I propose LIGHT for inferring semantic links among the words on historical maps. LIGHT models inter-word spatial structure with polygon geometry, visual features, and linguistic embeddings to predict the reading-order successor of each text instance, thereby forming multi-word location phrases.
I propose a novel text spotting model for historical maps (PALETTE), a synthetic map generation approach (SynthMap+), and a new map benchmark for evaluation (Rumsey-309). PALETTE with SynthMap+ has been integrated withmapKurator, enabling extraction of over 100 million text labels from 70,000+ David Rumsey maps and supporting large-scale map search.
I propose a physics-guided neural network, SVPNet, for spatiotemporal forecasting. SVPNet learns spatially varying parameters in underlying governing equations (PDEs) to capture spatial heterogeneity in the dynamic systems and make reliable predictions with limited data.
We build a pipeline that inputs large scanned historical maps and generates ready-to-use text labels. We adopt a state-of-the-art network architecture TESTR for detecting and recognizing (spotting) text labels on map tiles. Due to the lack of annotated samples for training, we create a set of synthetic maps to mimic the text styles (e.g., font, spacing, orientation) in the real historical maps. [Github] [Paper]
I propose a machine learning approach for predicting abnormal events from multiple multivariate time-series data.

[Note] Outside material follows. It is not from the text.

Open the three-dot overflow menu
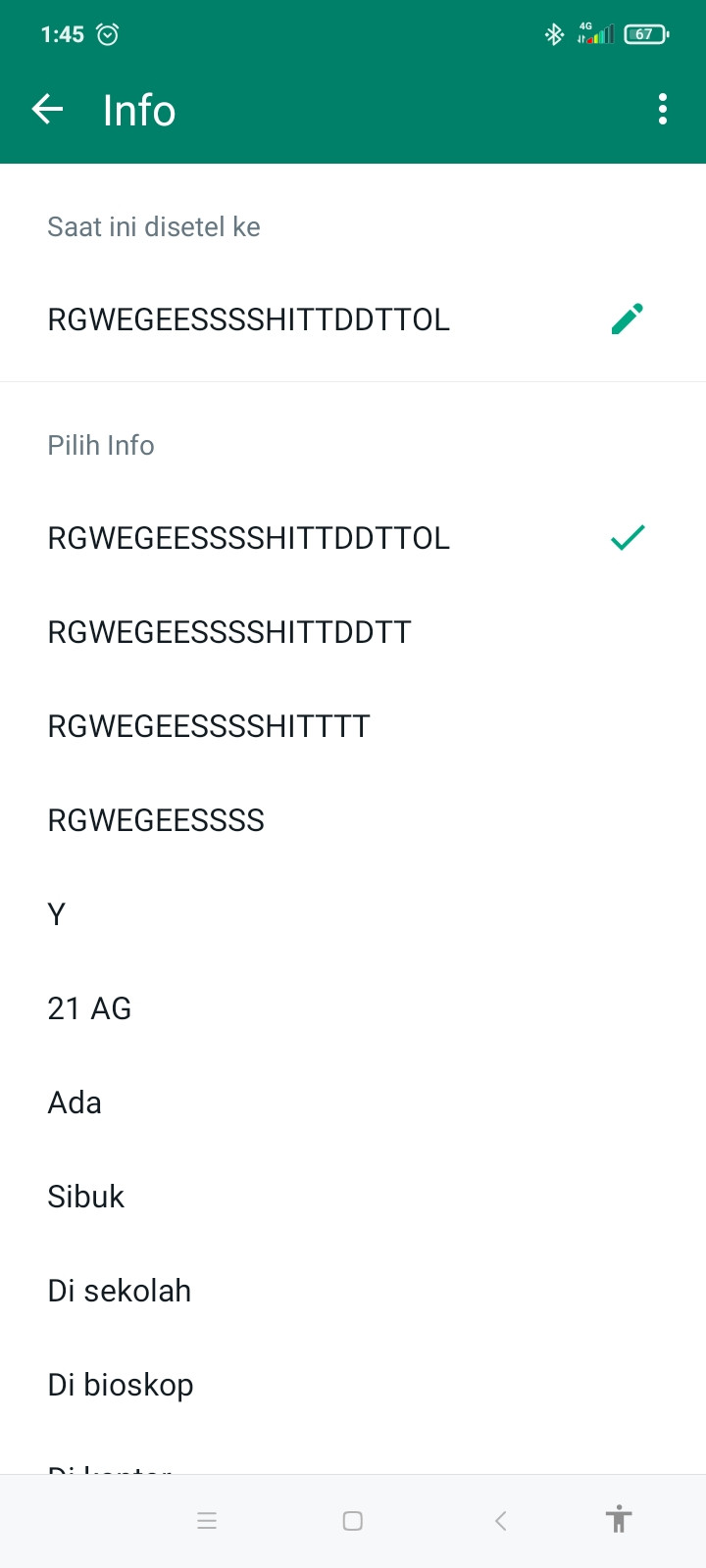Image resolution: width=706 pixels, height=1568 pixels. pos(663,109)
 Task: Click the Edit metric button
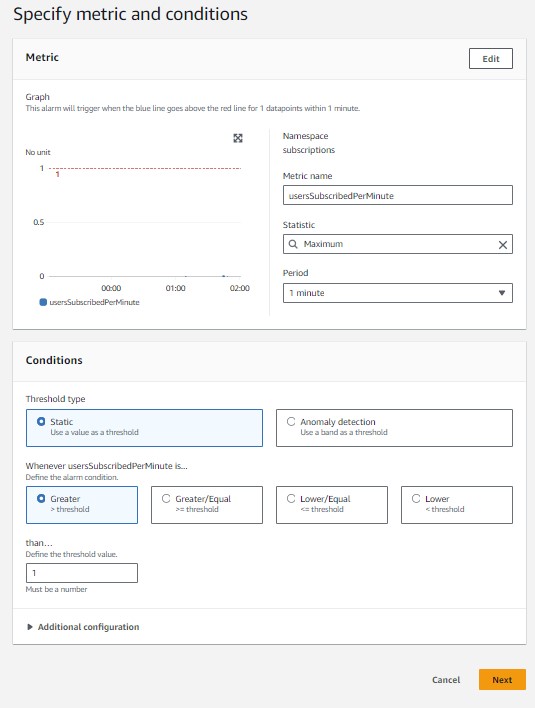click(491, 59)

The method learns a separable embedding space for normal and abnormal activities by encouraging embeddings to form two clusters using contrastive learning and improves the separability of embeddings in a semi-supervised manner.
I propose DeepLATTE, a neural network that integrates semantic distance with spatial autocorrelation for fine-scale air quality prediction. DeepLATTE learns how contextual variations correspond to changes in observations (i.e., autocorrelation) and leverages these learned relationships to regularize predictions across all locations.
I propose a machine learning method for air quality forecasting. The method constructs spatial correlation between two locations using the context of air quality-related environmental factors on a graph and builds a geo-context-based diffusion convolutional recurrent neural network to jointly model spatial and temporal dependencies for forecasting.
I propose a machine learning method for fine-scale air quality prediction by automatically selects important PM2.5-related geographic feature types from publicly accessible data, OpenStreetMap.